Recorded data:

*** Block opens ***

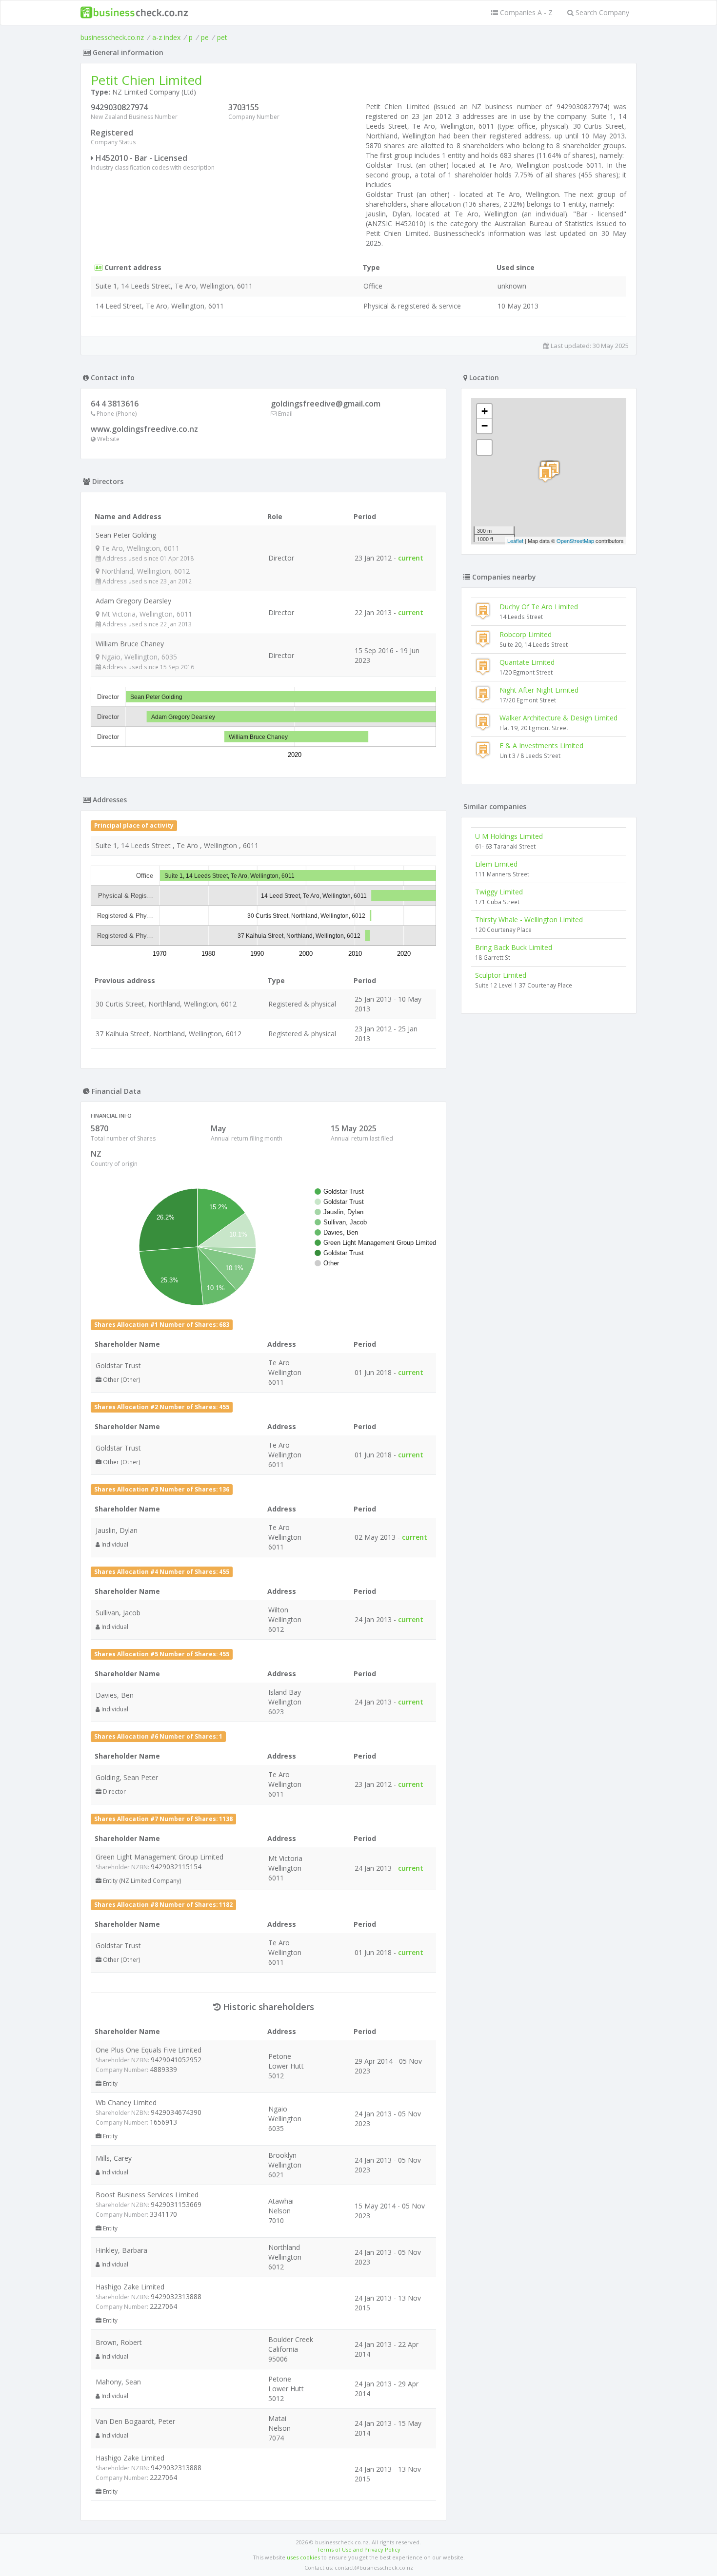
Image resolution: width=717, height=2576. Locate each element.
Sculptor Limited (500, 975)
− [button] (484, 426)
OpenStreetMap (575, 540)
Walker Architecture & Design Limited (558, 717)
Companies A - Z (525, 12)
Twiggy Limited (499, 891)
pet (222, 37)
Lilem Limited (496, 864)
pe (205, 37)
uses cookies (303, 2557)
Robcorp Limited (525, 634)
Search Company (601, 12)
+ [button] (484, 411)
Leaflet (515, 540)
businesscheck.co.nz (112, 37)
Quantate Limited (527, 662)
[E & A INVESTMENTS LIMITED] (545, 474)
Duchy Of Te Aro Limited (538, 606)
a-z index (166, 37)
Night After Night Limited (538, 690)
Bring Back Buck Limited (513, 947)
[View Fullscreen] (484, 447)
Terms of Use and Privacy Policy (358, 2549)
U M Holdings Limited (509, 836)
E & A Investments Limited (541, 745)
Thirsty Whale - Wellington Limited (529, 919)
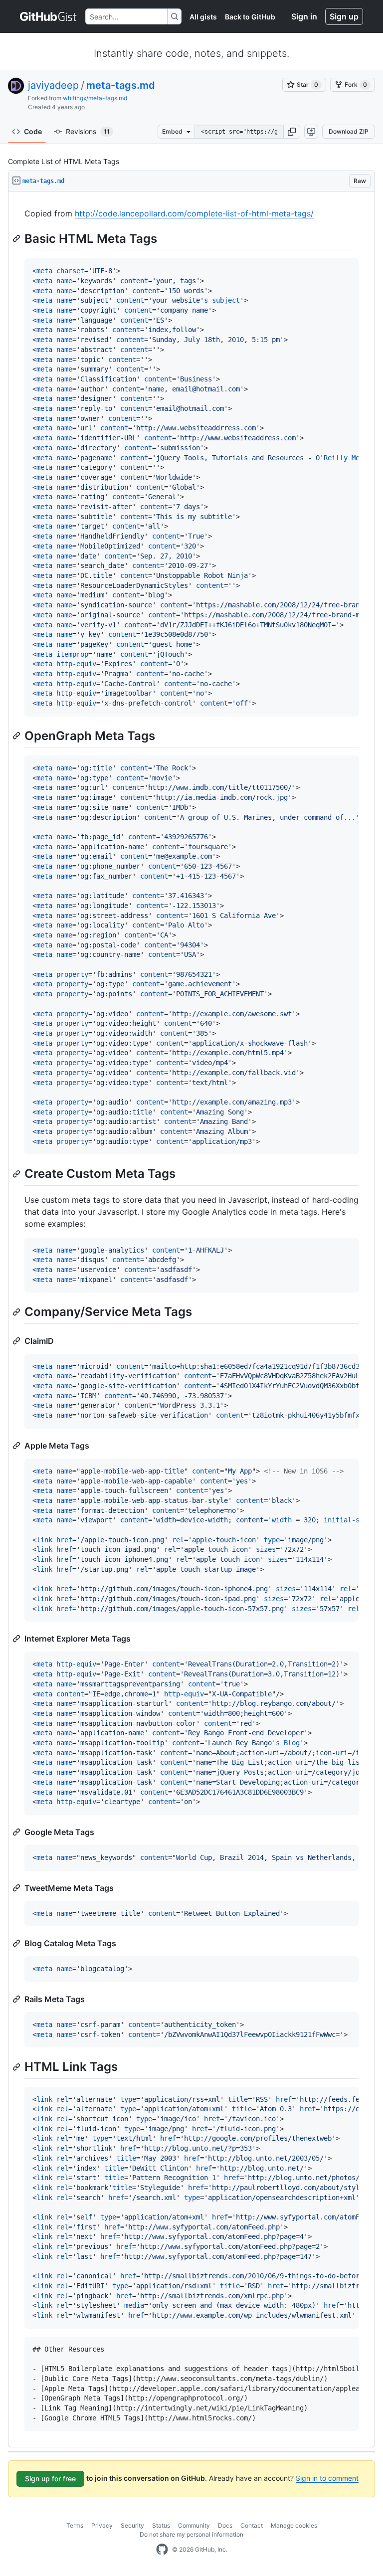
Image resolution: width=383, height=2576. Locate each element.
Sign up (344, 16)
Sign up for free (50, 2478)
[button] (291, 132)
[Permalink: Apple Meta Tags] (17, 1446)
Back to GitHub (250, 16)
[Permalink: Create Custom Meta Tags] (17, 1174)
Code (33, 131)
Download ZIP (349, 131)
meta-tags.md (120, 85)
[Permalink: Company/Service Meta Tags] (17, 1312)
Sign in (304, 16)
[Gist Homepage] (48, 16)
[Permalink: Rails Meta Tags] (17, 1999)
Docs (225, 2525)
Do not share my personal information (191, 2534)
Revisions (88, 131)
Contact (251, 2525)
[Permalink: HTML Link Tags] (17, 2067)
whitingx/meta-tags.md (95, 98)
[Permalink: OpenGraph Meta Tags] (17, 735)
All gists (203, 16)
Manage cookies (294, 2525)
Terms (74, 2525)
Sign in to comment (327, 2478)
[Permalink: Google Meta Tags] (17, 1832)
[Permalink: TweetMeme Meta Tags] (17, 1888)
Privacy (102, 2525)
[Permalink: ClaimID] (17, 1341)
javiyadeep (53, 85)
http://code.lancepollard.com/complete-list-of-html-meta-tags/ (194, 213)
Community (194, 2525)
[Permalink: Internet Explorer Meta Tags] (17, 1639)
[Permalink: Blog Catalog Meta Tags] (17, 1943)
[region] (191, 1319)
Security (132, 2525)
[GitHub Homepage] (162, 2549)
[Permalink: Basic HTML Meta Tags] (17, 238)
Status (161, 2525)
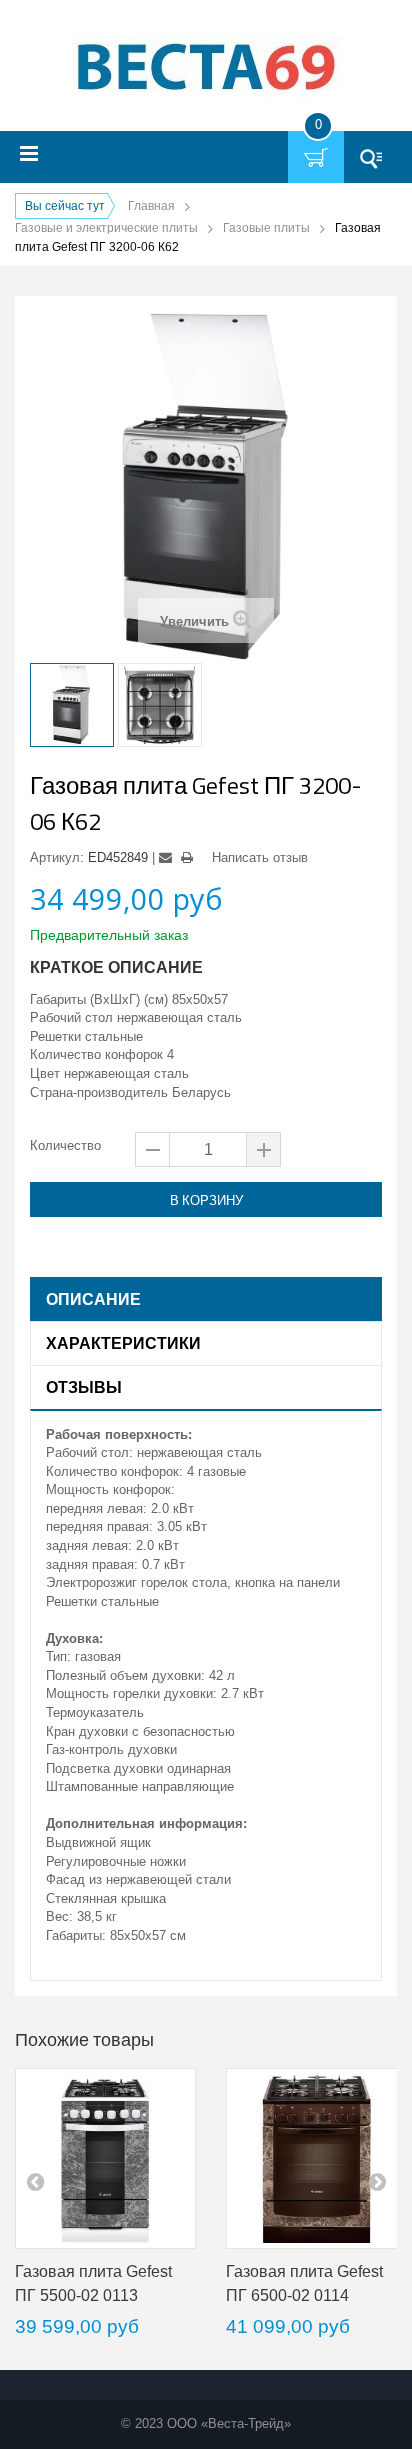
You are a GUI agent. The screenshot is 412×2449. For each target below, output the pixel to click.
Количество (65, 1145)
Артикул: (57, 857)
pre (35, 2181)
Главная (151, 206)
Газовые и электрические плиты (106, 228)
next (377, 2181)
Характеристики (123, 1343)
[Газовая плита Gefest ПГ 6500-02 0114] (316, 2158)
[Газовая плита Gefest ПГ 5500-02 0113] (105, 2158)
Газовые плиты (266, 228)
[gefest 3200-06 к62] (72, 705)
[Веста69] (206, 68)
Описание (93, 1299)
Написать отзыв (260, 857)
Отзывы (84, 1387)
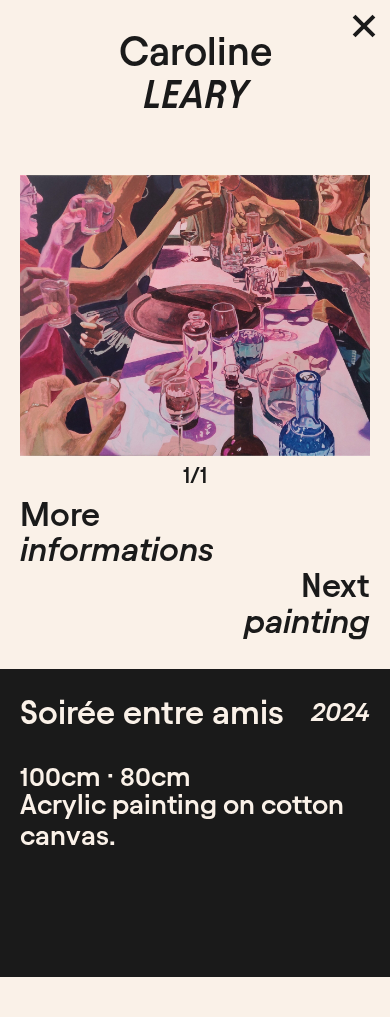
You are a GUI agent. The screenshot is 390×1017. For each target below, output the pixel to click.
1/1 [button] (195, 475)
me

*** Block closes ***

Examine the records and pull out every line where the string "Terms" occurs.

> **Result of the task**
Terms of Use and Privacy Policy (358, 2549)
Terms (74, 2525)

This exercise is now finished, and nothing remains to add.